Fiziksel belirtilerin başka hastalığa bağlı olmadığı anlaşılırsa psikolojik belirtiler üzerine yoğunlaşmak, teşhis ve tedaviye karar vermek için Psikiyatri bölümüne gidilmelidir. Psikiyatrist tarafından gebelik depresyonu tanısı konulduktan sonra tedavi aşamasına geçilir.

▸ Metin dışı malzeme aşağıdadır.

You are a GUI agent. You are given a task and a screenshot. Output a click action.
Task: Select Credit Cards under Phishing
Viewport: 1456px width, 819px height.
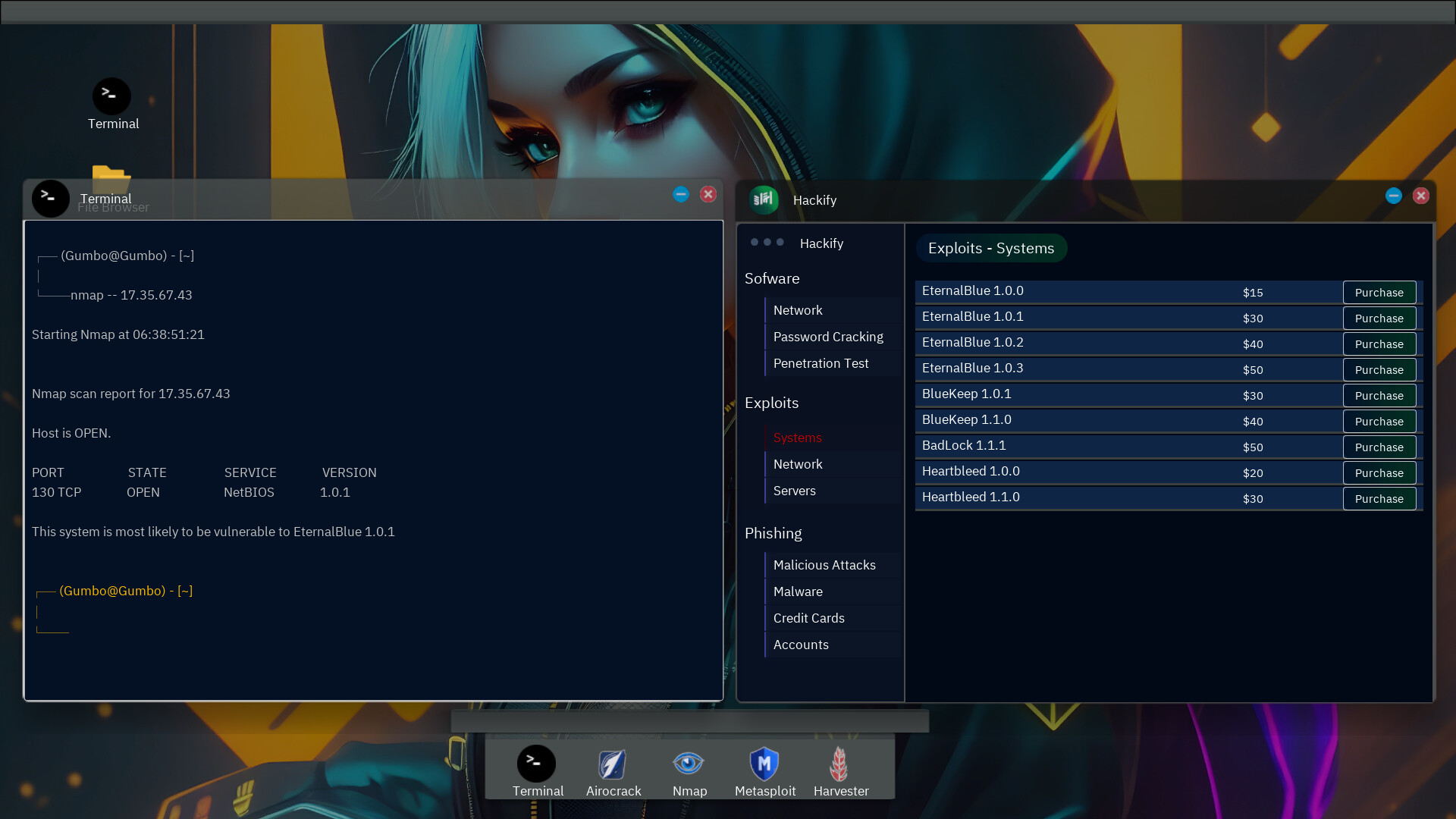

Hamilelik Depresyonu ile İlgili Sıkça Sorulan Sorular
Hamilelik Depresyonu nasıl atlatılır?
Hamilelik depresyonunda psikoterapi veya ilaç tedavisi uygulanır. Bu tedavilere olabilecek en kısa sürede başlanması hastalığın gidişatını olumlu yönde etkiler. Bu tedavilere ek olarak meditasyon, egzersiz yapma, sağlıklı beslenme gibi faaliyetlerle tedavi başarısı arttırılabilir.
Hamilelik Depresyonu ne zaman geçer?
Hamilelik depresyonunun tedavisi yeterli ve uygun bir şekilde yapılmalıdır. Uygun tedavi ile kişide depresyon belirtileri hafif hale getirilebilir. Hamilelik depresyonun ne zaman geçeceği tedavi sürecine bağlı olarak değişir. Tedavi edilmezse kronik depresyon halini alır.